Une star du porno décide de s’installer chez son ex, dans une petite ville de campagne. Il croyait sa carrière loin derrière lui, mais que nenni, la petite vendeuse de trous de doughnuts va lui donner envie de retourner au monde du X.

Pourquoi voir ce film ?

Pour deux acteurs inconnus du grand public : Simon Rex et Suzanna Son. Les révélations du jour. Me demandez pas qui ils sont, je n’en sais rien.

Le premier, Simon Rex, semble avoir un peu de bagages dans l’univers du porno, outre quelques apparitions dans la saga des Scary Movie. La seconde, Suzanna Son a des allures de pin up et s’essayait là vraisemblablement à son premier film. Le duo envoie une énergie communicative dingue. Tous les acteurs sont bons et convaincants en réalité. Le casting est juste excellent.

Sean Baker dresse là le portrait de vie d’un antihéros attendrissant qui oscille entre comédie et drame léger. Le tout a beaucoup de punch.

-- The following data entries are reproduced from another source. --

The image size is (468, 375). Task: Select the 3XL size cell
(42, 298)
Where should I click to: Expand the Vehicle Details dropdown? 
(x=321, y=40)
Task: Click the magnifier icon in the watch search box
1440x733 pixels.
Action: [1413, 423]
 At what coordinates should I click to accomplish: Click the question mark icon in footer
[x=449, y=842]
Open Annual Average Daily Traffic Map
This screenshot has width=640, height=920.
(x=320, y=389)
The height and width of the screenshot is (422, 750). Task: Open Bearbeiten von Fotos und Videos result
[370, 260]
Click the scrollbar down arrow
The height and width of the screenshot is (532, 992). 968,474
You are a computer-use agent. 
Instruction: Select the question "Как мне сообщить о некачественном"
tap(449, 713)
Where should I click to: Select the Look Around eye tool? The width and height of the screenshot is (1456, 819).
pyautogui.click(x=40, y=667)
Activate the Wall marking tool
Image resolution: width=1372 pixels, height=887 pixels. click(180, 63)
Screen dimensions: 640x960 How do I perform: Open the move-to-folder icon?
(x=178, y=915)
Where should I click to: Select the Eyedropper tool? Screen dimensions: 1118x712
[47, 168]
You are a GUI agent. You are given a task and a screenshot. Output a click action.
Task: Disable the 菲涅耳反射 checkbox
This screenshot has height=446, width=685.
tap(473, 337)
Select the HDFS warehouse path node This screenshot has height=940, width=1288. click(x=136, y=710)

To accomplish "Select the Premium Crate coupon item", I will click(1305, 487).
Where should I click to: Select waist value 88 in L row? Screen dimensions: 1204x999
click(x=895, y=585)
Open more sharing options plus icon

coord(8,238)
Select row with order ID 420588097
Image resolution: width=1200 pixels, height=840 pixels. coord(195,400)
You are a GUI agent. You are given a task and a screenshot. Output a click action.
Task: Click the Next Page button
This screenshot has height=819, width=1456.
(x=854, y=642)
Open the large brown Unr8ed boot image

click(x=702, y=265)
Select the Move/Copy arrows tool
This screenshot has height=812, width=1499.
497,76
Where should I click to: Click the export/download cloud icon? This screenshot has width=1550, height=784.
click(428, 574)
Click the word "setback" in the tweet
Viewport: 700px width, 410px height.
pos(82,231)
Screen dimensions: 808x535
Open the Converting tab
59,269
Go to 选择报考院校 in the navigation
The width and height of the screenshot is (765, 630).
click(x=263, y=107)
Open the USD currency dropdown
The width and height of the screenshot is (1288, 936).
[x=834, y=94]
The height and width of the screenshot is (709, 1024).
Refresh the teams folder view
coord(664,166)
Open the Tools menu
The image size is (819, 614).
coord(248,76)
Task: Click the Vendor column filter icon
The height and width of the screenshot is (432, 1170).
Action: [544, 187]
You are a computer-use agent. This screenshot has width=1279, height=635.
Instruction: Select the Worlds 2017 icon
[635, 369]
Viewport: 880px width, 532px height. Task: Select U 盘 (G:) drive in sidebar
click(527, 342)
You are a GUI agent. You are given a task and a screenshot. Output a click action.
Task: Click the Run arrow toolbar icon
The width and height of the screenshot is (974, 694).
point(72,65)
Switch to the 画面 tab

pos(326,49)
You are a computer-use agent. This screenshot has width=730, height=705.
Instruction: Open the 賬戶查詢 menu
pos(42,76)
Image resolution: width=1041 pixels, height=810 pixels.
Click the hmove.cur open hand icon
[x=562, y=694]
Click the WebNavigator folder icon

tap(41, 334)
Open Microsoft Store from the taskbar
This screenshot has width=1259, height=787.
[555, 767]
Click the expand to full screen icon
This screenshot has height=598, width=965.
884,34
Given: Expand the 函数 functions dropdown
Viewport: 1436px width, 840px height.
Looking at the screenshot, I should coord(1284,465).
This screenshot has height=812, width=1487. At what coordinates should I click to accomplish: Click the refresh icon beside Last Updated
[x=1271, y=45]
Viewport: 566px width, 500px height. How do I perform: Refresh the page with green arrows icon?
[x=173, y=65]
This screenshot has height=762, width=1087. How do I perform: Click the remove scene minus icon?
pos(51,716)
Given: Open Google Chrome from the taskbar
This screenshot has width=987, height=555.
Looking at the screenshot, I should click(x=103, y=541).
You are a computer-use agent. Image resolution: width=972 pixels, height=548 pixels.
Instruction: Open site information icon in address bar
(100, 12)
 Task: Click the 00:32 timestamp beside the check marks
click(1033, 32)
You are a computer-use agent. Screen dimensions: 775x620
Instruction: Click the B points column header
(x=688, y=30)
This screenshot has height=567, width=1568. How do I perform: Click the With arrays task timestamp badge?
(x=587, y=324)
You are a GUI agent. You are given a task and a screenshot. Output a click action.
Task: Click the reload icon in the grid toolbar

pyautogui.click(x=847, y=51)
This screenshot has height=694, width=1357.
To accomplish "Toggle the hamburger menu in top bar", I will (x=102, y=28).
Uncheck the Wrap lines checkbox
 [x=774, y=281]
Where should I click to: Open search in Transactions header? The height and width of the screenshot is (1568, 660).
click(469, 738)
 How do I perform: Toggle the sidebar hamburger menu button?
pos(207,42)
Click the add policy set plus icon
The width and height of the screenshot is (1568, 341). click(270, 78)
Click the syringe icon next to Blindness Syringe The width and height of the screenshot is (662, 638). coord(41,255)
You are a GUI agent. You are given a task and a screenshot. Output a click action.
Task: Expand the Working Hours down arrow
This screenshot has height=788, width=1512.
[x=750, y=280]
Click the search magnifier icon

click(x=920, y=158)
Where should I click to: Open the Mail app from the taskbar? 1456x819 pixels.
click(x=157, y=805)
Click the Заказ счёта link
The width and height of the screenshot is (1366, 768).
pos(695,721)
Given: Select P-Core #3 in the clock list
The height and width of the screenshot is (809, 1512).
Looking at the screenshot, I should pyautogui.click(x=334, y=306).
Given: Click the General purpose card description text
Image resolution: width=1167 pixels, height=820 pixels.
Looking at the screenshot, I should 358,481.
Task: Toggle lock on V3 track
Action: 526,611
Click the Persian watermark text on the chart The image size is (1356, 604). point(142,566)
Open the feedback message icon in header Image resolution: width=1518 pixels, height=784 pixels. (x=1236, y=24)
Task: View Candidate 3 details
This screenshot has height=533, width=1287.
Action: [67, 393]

Contrairement à Benedetta qui était un peu plus équivoque, le film ne tombe jamais dans le grotesque ou l’érotisme pur et dur. La vulgarité présente est traitée avec un second degré que l’on pourrait retrouver dans les films de Tarantino. Pareil pour les attitudes machos des hommes ou cruches des femmes. On rit beaucoup des mésaventures de chacun. Le sexe qui est tant fantasmé n’est pas sexy, il devient juste source de profit et on parle de fellation comme on expliquerait comment changer une roue. En même temps, nos deux personnages principaux ne sont-ils pas en train de tomber en amour l’un de l’autre ? A quoi ressemblent les sentiments, au pays du porno ?

Mention spéciale pour le réalisateur Sean Baker, qui s’est dit à un moment donné de sa vie « oh tiens, et si je faisais un film sérieux consacré à l’univers du X » Certains semblent ne pas s’être ennuyés durant le confinement… En élargissant un peu le propos, celui-ci dépeint également une Amérique sombre, dans laquelle la magouille et la tchatche sont les meilleurs armes pour s’en sortir.

Une bonne découverte !

Y-a-t-il des monstres dans ce film ?

Chaque personnage est un monstre. De la star flétrie qui rêve toujours de cul à son ex-femme qui voudrait retrouver une vie de couple normale. La belle-mère qui est là et qui se plait à fumer des substances illégales, les voisins qui dealent et développent leur petit trafic, la serveuse du restaurant (dix huit ans moins trois semaines) qui drague les clients et multiplie les relations légères, juste comme ça.

Le film est une série de gentilles caricatures.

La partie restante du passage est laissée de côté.